| How to complete this task |
Write out only the lines from the start of the entries up to and including the line with "Tap the battery status icon"; please skip the pictures.

-------- Raw data --------

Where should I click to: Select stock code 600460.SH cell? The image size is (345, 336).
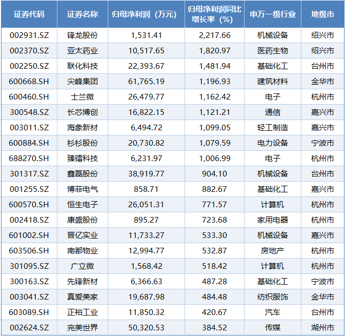tap(29, 97)
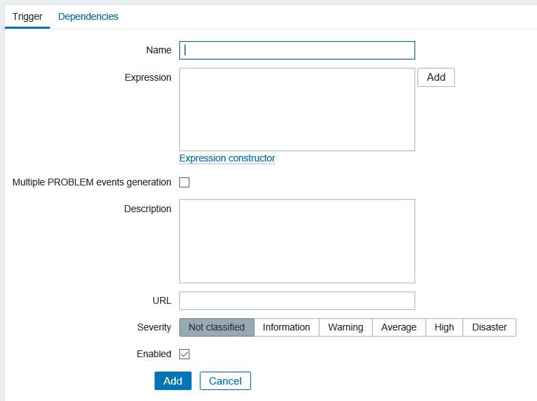Switch to the Dependencies tab
The image size is (537, 401).
[x=88, y=16]
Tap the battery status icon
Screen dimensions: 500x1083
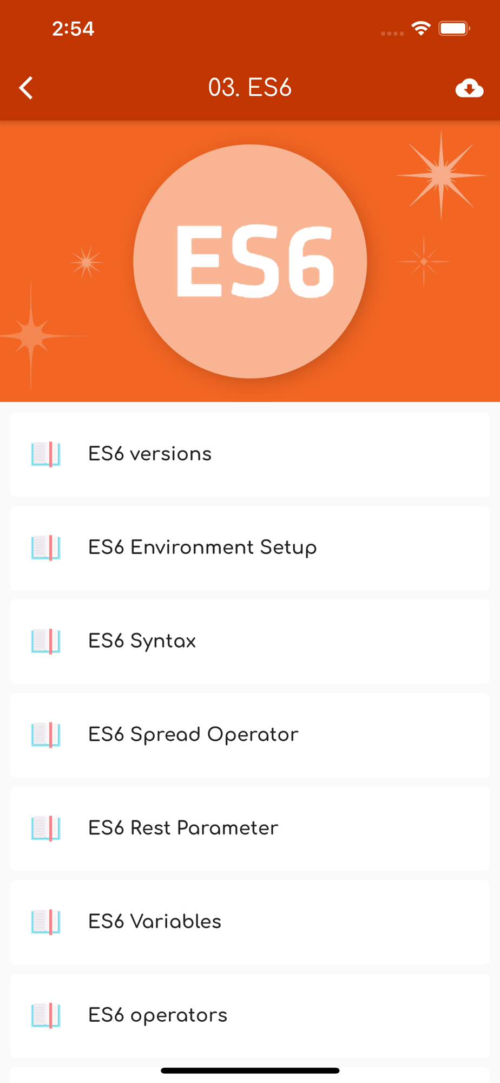point(454,28)
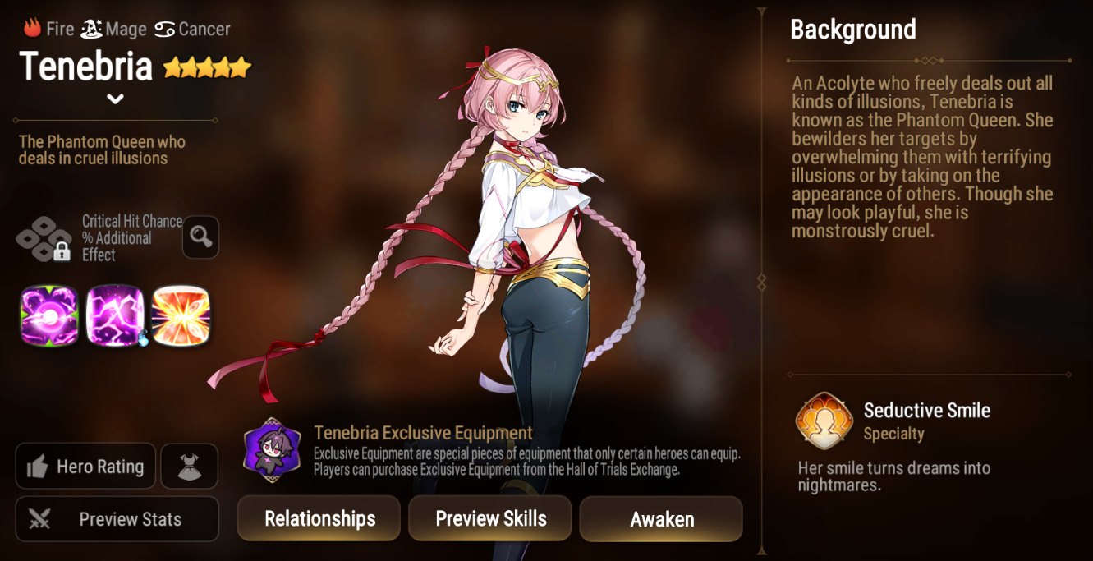Screen dimensions: 1093x561
Task: Expand the chevron below Tenebria's name
Action: [x=115, y=99]

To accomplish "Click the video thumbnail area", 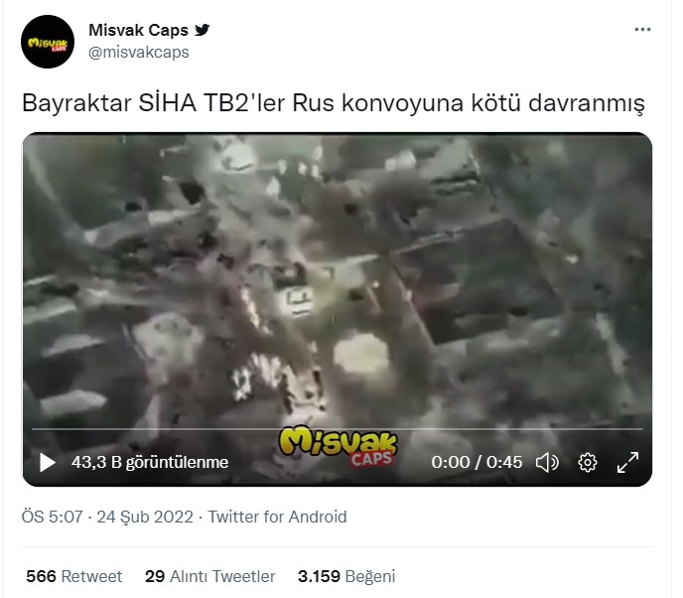I will 338,279.
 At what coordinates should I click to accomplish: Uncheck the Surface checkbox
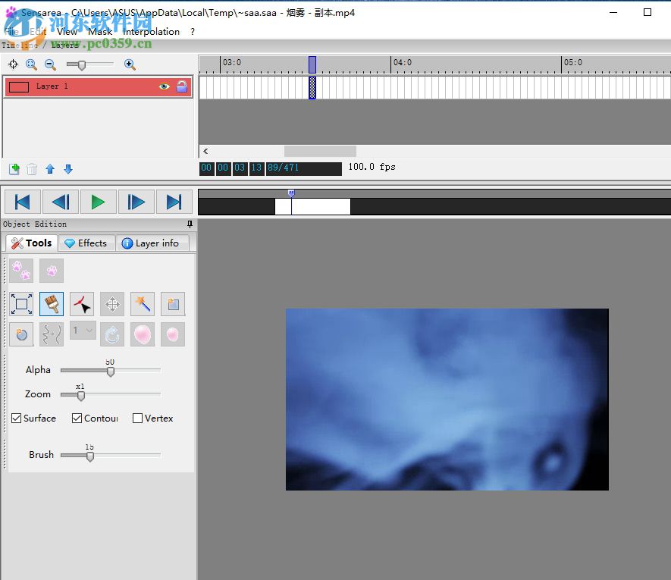[17, 419]
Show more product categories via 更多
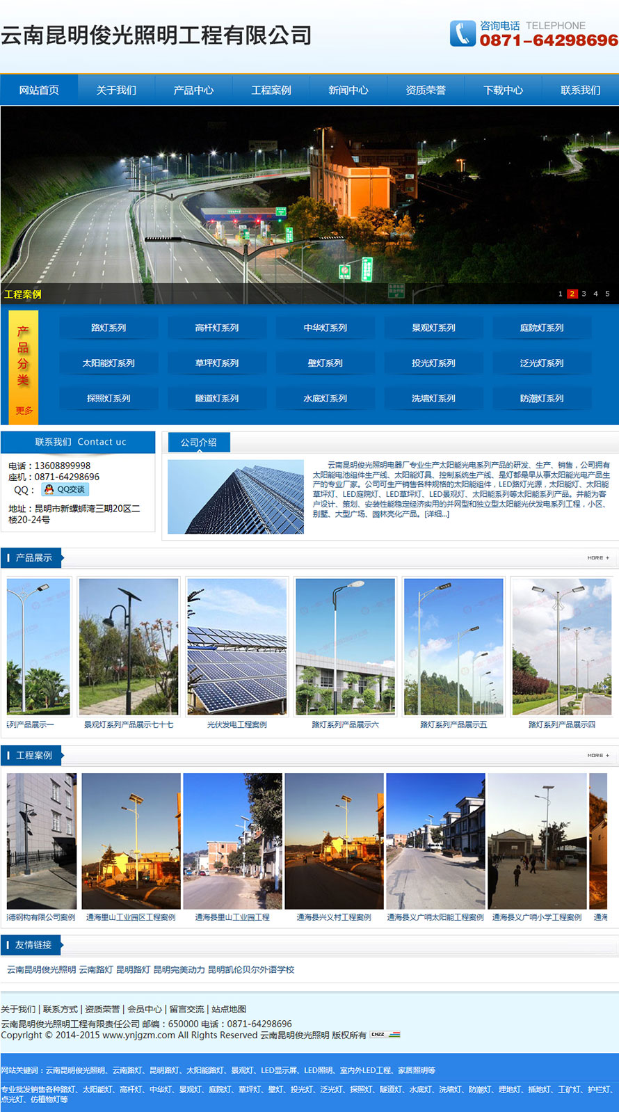The height and width of the screenshot is (1112, 619). (x=24, y=411)
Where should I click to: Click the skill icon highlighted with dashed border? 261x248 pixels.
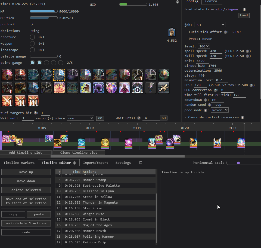pos(59,75)
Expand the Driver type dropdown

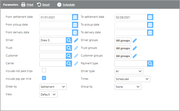pos(129,71)
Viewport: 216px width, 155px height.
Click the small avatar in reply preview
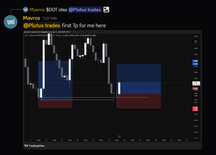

--------

| Expected output |
Where should I click to: Select stock code 600460.SH cell? The image size is (345, 336).
tap(29, 97)
Switch to the Dependencies tab
The image size is (537, 401).
[x=88, y=16]
Tap the battery status icon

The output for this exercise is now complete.